Another hazard of owning the Fiesta was finding the bits and pieces necessary to keep it going. By the time I took ownership, the car was so old, and its presence so rare, that only the regional distributor could acquire replacement parts. After Rudy got a gander at the ole Fiesta's latest issue, he'd call me in to give me the bad news. Rudy didn't care for his store-boughten teeth and rarely wore them, which rendered his speech fairly unintelligible. He would wax eloquent on my arthritic car's newest problem for a good quarter-hour, at the end of which he would invariably conclude, "Going to have to send off to South Paris for that part, dear," which was rendered as, "Gonna hafta shendof t'Sowf Pahis for that paahht, deah." During this time all I had to do was throw in the occasional "okay" or "uh-huh". As soon as I heard his traditional concluding statement, I would nod gravely and ask, "How long do you think that will take?"

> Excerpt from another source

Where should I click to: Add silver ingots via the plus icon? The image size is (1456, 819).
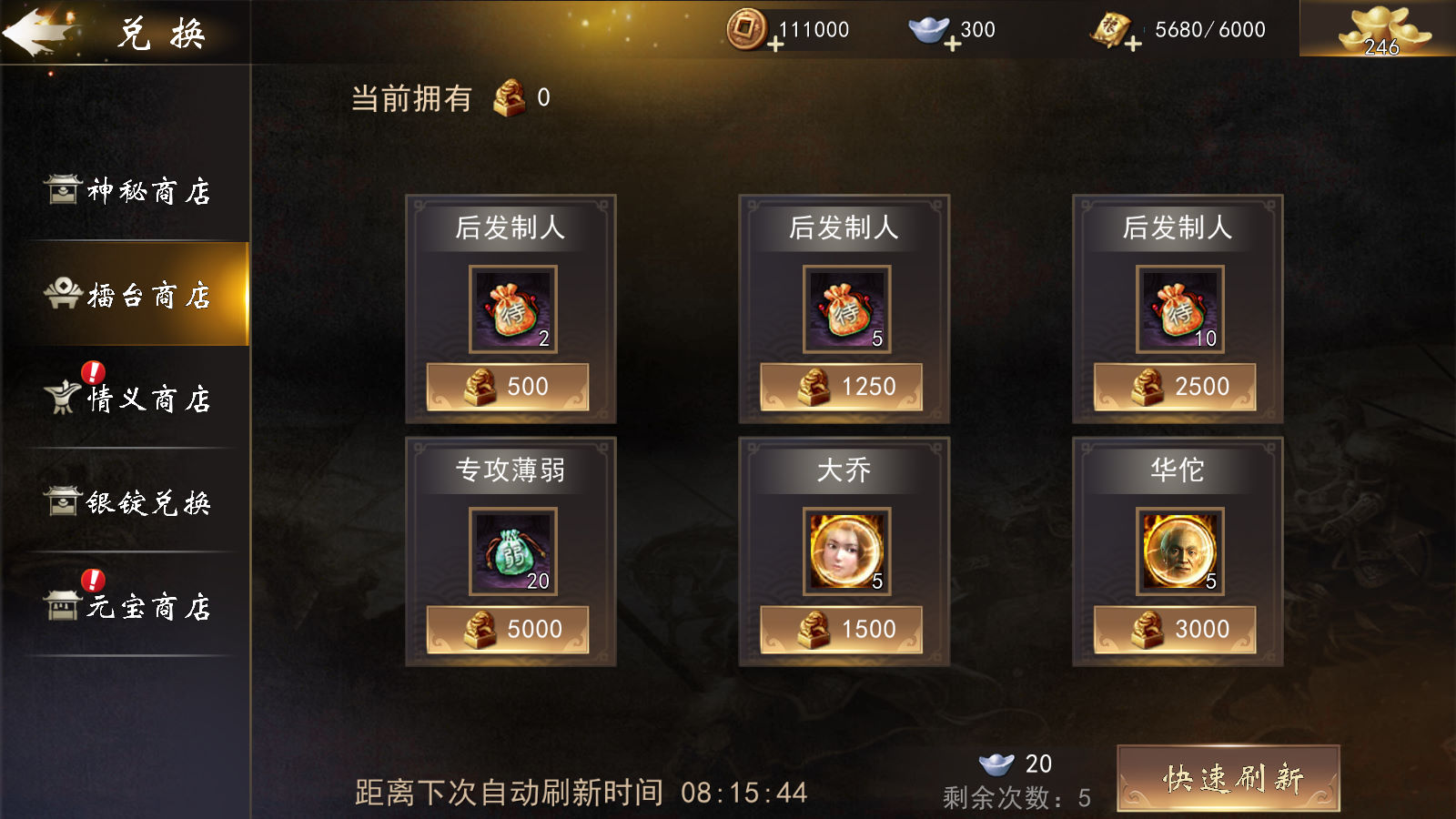pos(952,44)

"Two weeks, deah," was the inevitable answer. This fortnight's pause always intrigued me. Why two weeks? Did Ripley and Fletcher have to call Detroit and have the part custom-made from antique molds? Did Ford have to dig into its secret cache of archived parts deep in the bowels of the earth to find my accelerator pedal cable? Did you even know accelerator pedals have cables? I sure didn't, until mine broke on the Fiesta and it took two weeks to find a new one!
Alas, the time came to pass when the parts that failed got bigger and more important (like cooling systems), and the ability to find them even in salvage yards diminished precipitously. The Fiesta became a friend's ice-driving car, and then a chicken coop. I imagine it's now probably rusting away quietly in a field, creating an eyesore, if not a Superfund-eligible environmental hazard. I went off and bought a Honda Civic that had inside door latches that didn't break and no big rust holes in the floor, which I kept for ten years before selling it to a student of mine so I could buy another car off my father, and then I got married and got a family truckster. Now when I get a call from the garage I can understand every word the service guy is saying, even if I don't comprehend what he means, and he never concludes by saying he's got to send off to South Paris for that paht, deah, and now car ownership isn't nearly as fun as it was.